As with Reboot 7, Reboot 8 gave me so much to think about. Last year I wrote that Reboot 7 was 'far and away the best conference experience I have known and has so far resisted my attempts to write it up: too much to say, with each line of thought multiplying into several new ones as idea leads on to idea'. There's a brief, '100% personal and biased' history of Reboot here and the program for this year's meeting is here.

What endures from Reboot 8? Again, almost too much! Still, I want to make some points of reference here that I can come back to …

I bumped in to Bruno Giussani in Cab Inn and he has a good series of posts made at the time: 1, 2, 3, 4, 5. I missed JP's talk (but enjoyed meeting up; his thoughts about Reboot are here) — Bruno summarises it (2nd post):

Three steps of cultural development: the invention of the written language gave culture persistence; the invention of the printing press created a means of cultural reproduction; the Internet allows us to transmit and share. Three things that will/should go to the graveyard in the coming years: locked devices; marketing; and copyright and intellectual property. Three things that will thrive: relationships (are more powerful than transactions); trust; access to information (never been so easy).

And from his third post, about Ben Hammersley's evening "speech":

1. Steal from the best (like Brunelleschi reverse-engineering ancient Roman architecture in order to build Florence's extraordinary cathedral dome (photo) - or like today's web designers hitting the "view source" button on Web pages).
2. Never say no (like Michelangelo accepting the challenge to paint the ceiling of the Sistine Chapel despite his preference for sculpture and little experience in fresco painting).
3. Indulge ("slack, leave early, do other stuff: one of the things in being a Renaissance man is actually not doing your job; in order to create great art, to create great legacy you have to indulge your senses and passions" - example: Filippo Lippi, a XV century painter).
4. Complexity is good ("let your different interests feed upon each other").

"What's holding you back?", Hammersley asks the audience. "We live in the most exciting possible time, can access every corner of the planet and every bit of information, have very powerful tools.  The secret is: consume more data, suck stuff in like sponges, have passion.
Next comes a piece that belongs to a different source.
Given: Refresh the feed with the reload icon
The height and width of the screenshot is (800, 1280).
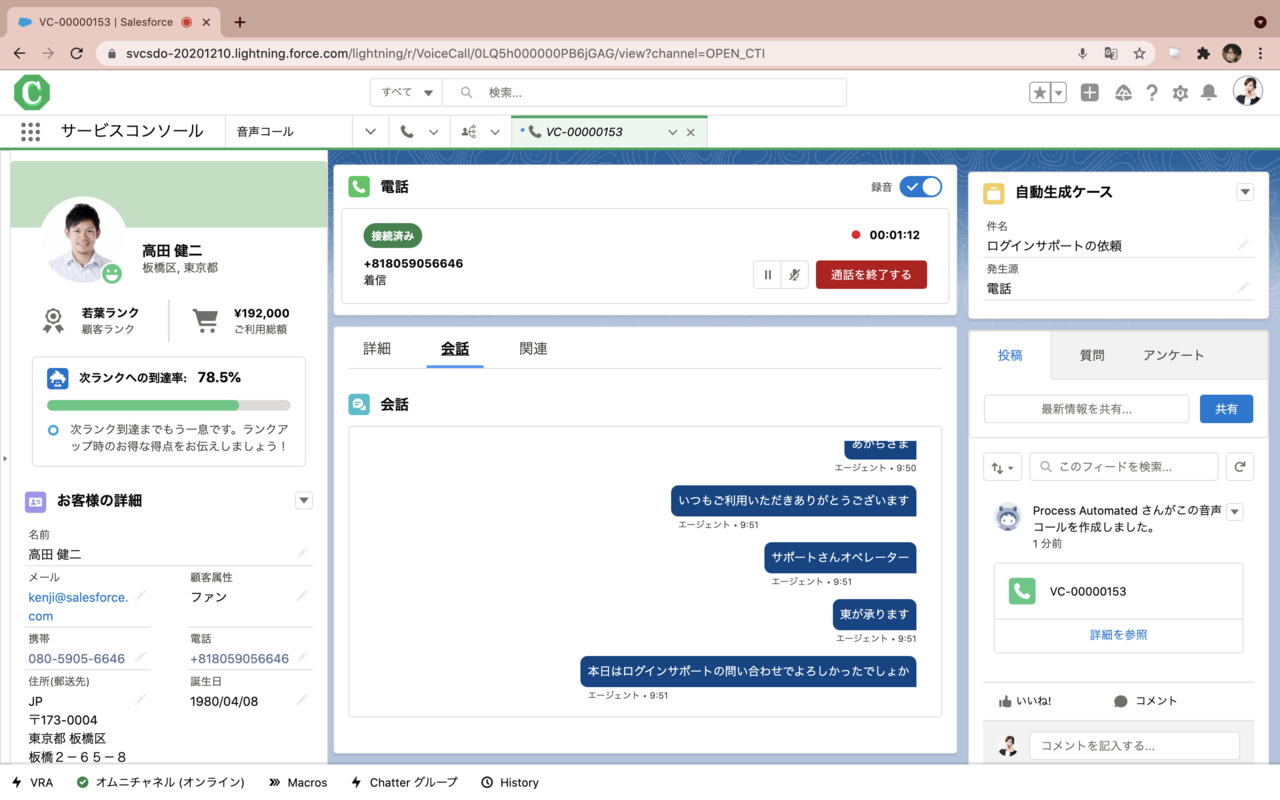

The secret rule number 5 is: no matter what opportunities come to you, what interest, what encounter, what curiosity, say yes: grasp it, do it, yield to it, and create new things!". 

What I most remember (no significance in the order):

  • Talking to Ben, whilst I was supposedly finishing my own talk, about the Guardian, 'Comment is Free', 'Big Blogger', etc.
  • Chris' talk and demo of Nokia's mobile web server (Nokia's Open Source  page on this here; there's a good piece about it in LinuxDevices). Chris' talk can be downloaded here (ppt). Mobile internet-connectivity is set to become so important and I enjoyed what Chris said about mobiles, connectivity and the social, and the role of the mobile server in presence-awareness.
  • Imity's extraordinary demo. Their blog's here.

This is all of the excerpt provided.